I am comparing two models. One is nested in the other. The nested one is the null model and the other one is the alternate model. The log likelihood score of the null is lnL0 and for alternate is lnL1. The difference in the number of parameters in these models is the degree of freedom, df.

I am looking for the P value by looking up in the chi square table with the df and 2*(lnL1 - lnL0),

my doubt is, should I take absolute difference between lnL1 and lnL0 or i should subtract lnL0 from lnL1.

if I subtract lnL0 from lnL1, in few cases I m getting negative number, how should I deal with such cases where 2*(lnL1 - lnL0) < 0 ?

As the null model is nested inside the alternate one, log likelihood score of the alternate should always be bigger than null. So, how come I am getting -ve value in some of my cases, Does it mean that I am doing something wrong?

By the way I am not calculating the log likelihood scores my myself. I am using the positive selection package PAML, which calculates the log likelihood score of the respective models.

It would really be a great help if somebody can clarify my doubts.

Thanking you.

Dason

I can think of 3 possible explanations.

1) You're doing something wrong in telling the program what you want
2) The program isn't doing a good job finding the actual maximum
3) The models aren't nested like you believe is the case.

bagdevi

New Member
Thank you for the response.

After looking at the parameters I have used, I can see, I have not made any mistake in running the jobs.

Yes, the models I am using are known to have convergence problems. For example,
they may get got stuck at a corner of the parameter space, with some parameter estimates to be
at 0, the lower bound set by the program.

————————

_REQUIRED TASKS_:
[1] In the forum thread on nested model likelihood tests, what software does the original poster use to get the log likelihood scores?
[2] Continue the forum thread on nested model likelihood tests from the point where it stops.
The material here is unrelated to the forum thread on nested model likelihood tests.

(Screenshot grounding data)

————————

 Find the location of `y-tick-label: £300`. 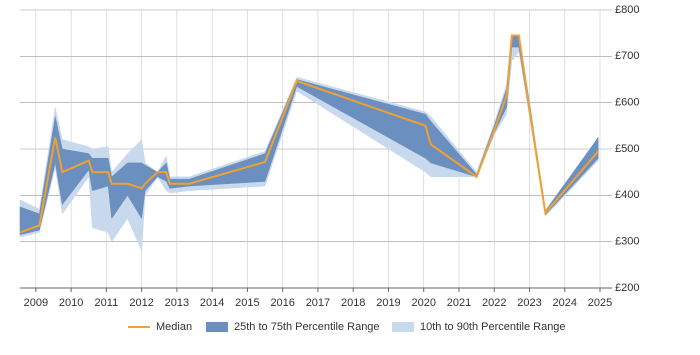

y-tick-label: £300 is located at coordinates (627, 242).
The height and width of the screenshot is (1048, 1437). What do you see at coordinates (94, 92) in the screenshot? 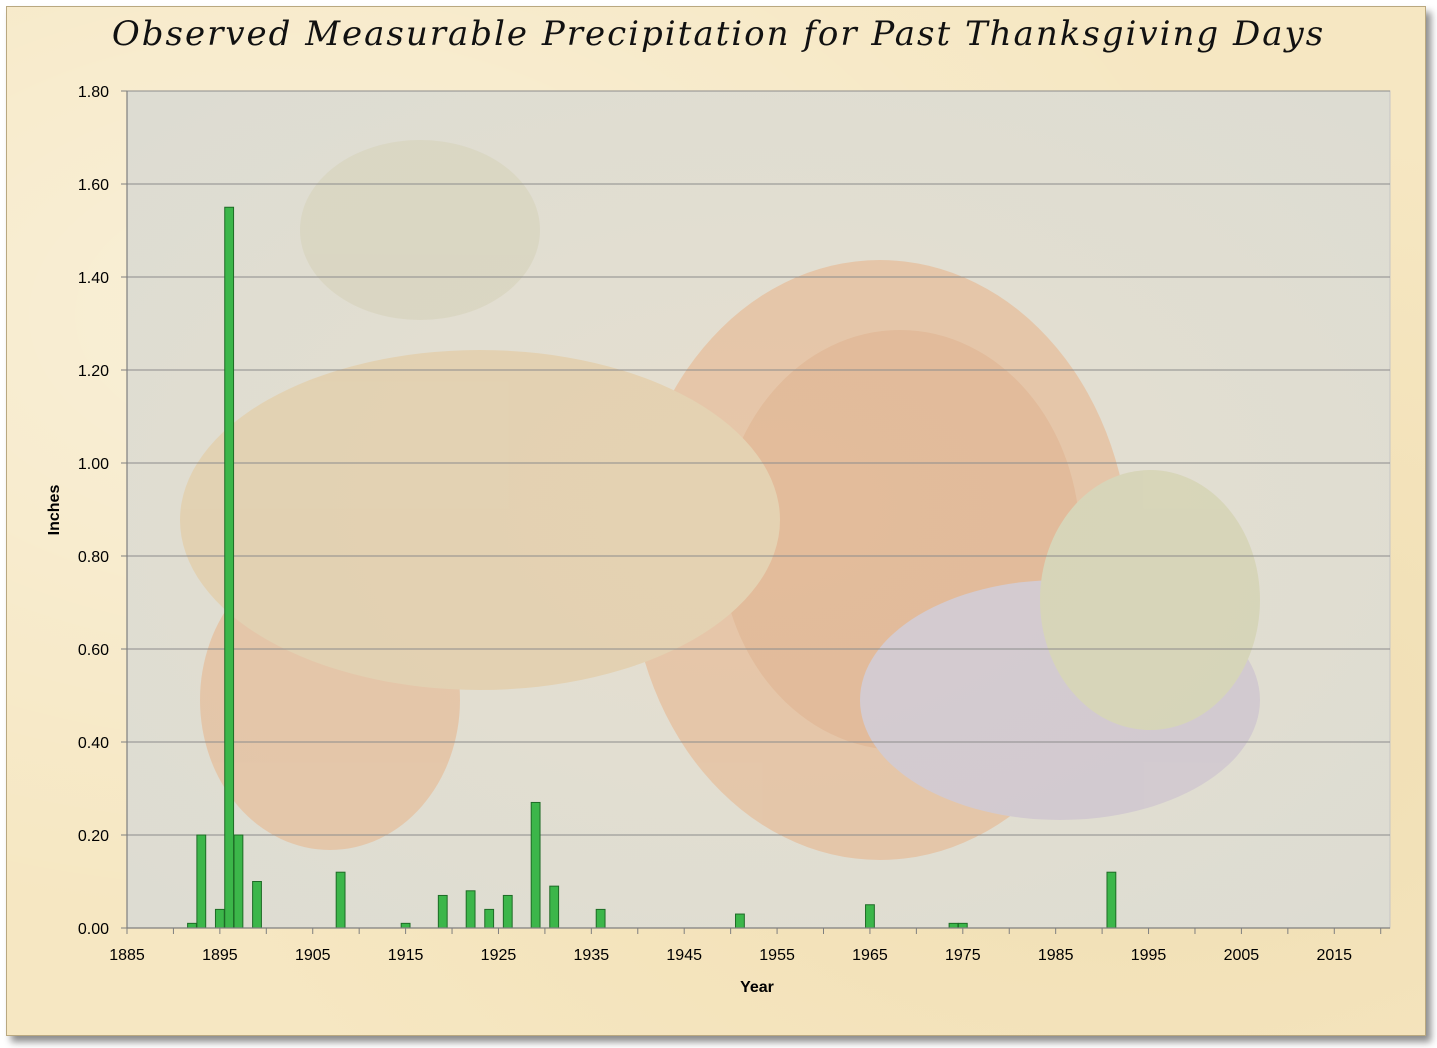
I see `y-tick-label: 1.80` at bounding box center [94, 92].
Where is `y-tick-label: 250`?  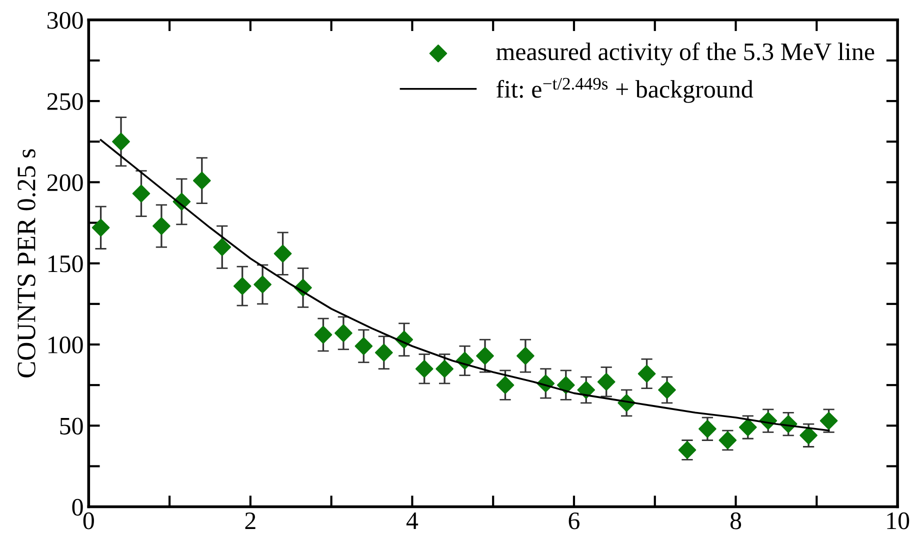 y-tick-label: 250 is located at coordinates (65, 102).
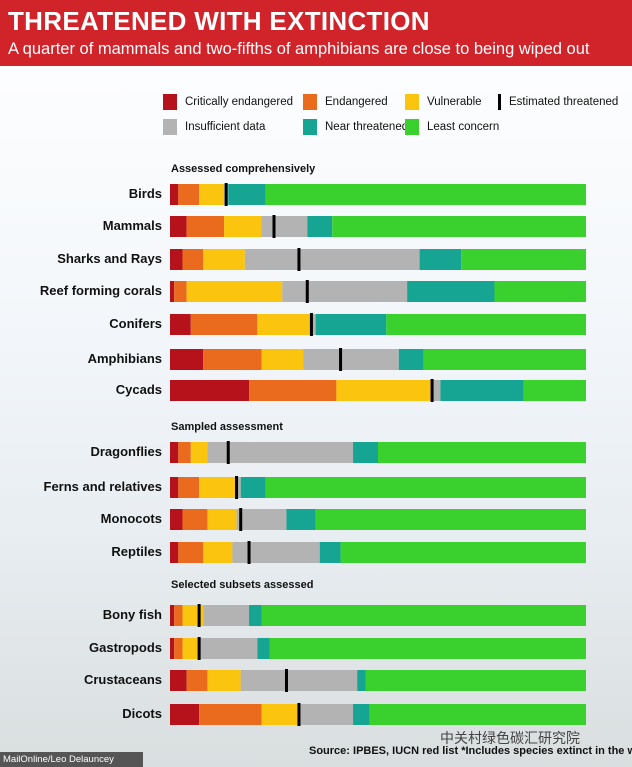 The height and width of the screenshot is (767, 632). I want to click on chart-title: THREATENED WITH EXTINCTION, so click(219, 21).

————————

_RESPONSES TO THE TASKS_:
[1] The positive selection package PAML.

[2]
So, I will now try to rerun the programs to see if I am getting different maximum likelihood scores.

About being nested, the program does not say anything about it, though the number of parameters are less in the null model than the alternate model. In case the null model is not nested, can I still calculate the P value?

Or is it wrong to do a model comparison and calculate P value in case the models are not nested?

I can think of 3 possible explanations.

1) You're doing something wrong in telling the program what you want
2) The program isn't doing a good job finding the actual maximum
3) The models aren't nested like you believe is the case.

BGM

TS Contributor
This is a simple mathematical fact:

If $$\Theta_0 \subseteq \Theta_1$$, then

$$\sup_{\theta \in \Theta_0} L(\theta) \leq \sup_{\theta \in \Theta_1} L(\theta)$$

Not sure if your actual model is nested or not. I guess you can always take the union of the parameter space such that it always satisfy the above relationship.